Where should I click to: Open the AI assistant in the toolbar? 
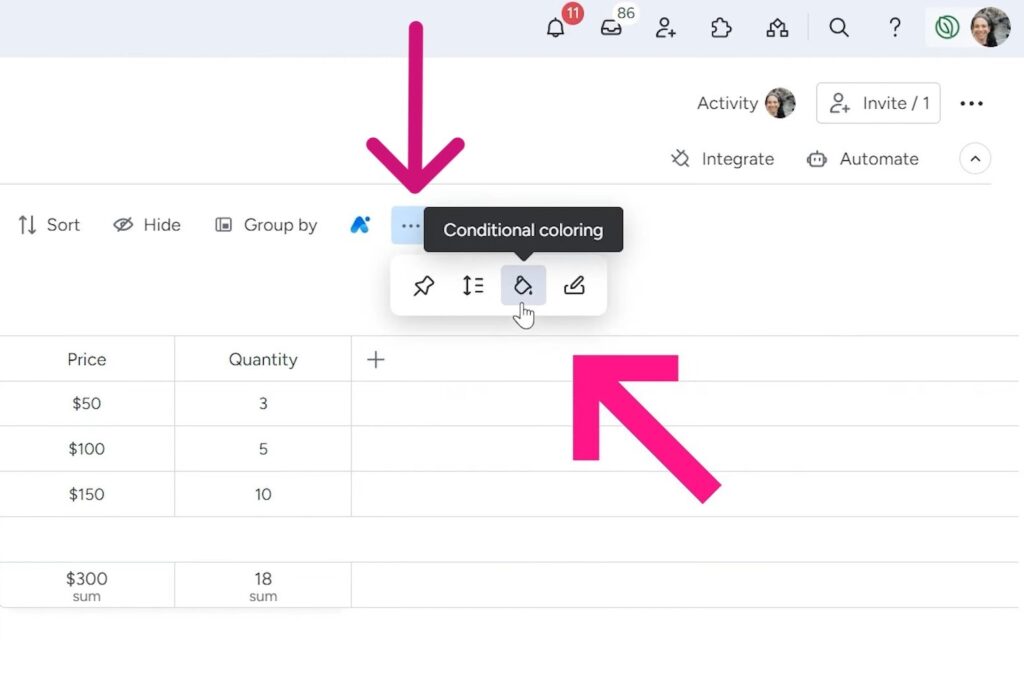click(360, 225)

+-------+

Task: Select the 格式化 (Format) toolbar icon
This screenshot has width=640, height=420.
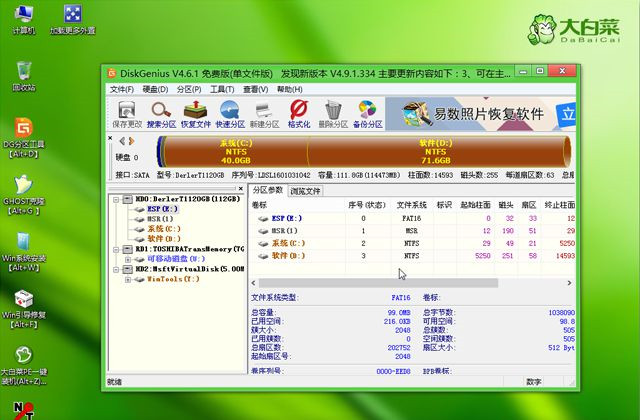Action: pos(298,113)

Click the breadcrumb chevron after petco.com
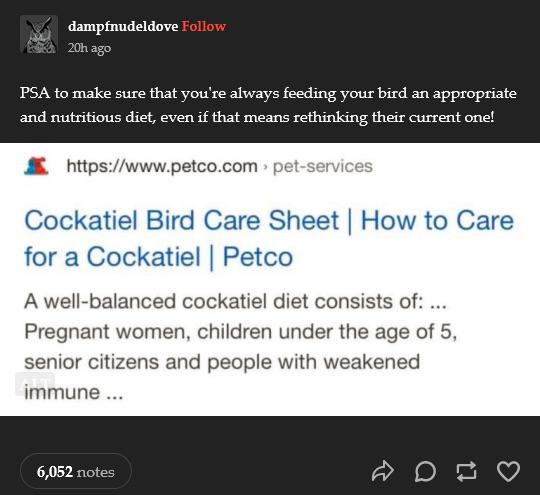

+-------+

◆ Action item
Output only the lines above from the line that holds "This screenshot has width=640, height=420." through the line that holds "Click the breadcrumb chevron after petco.com", both ends included, and exclude pictures.

◆ Exercise response
This screenshot has width=640, height=420.
Action: pos(298,113)

Click the breadcrumb chevron after petco.com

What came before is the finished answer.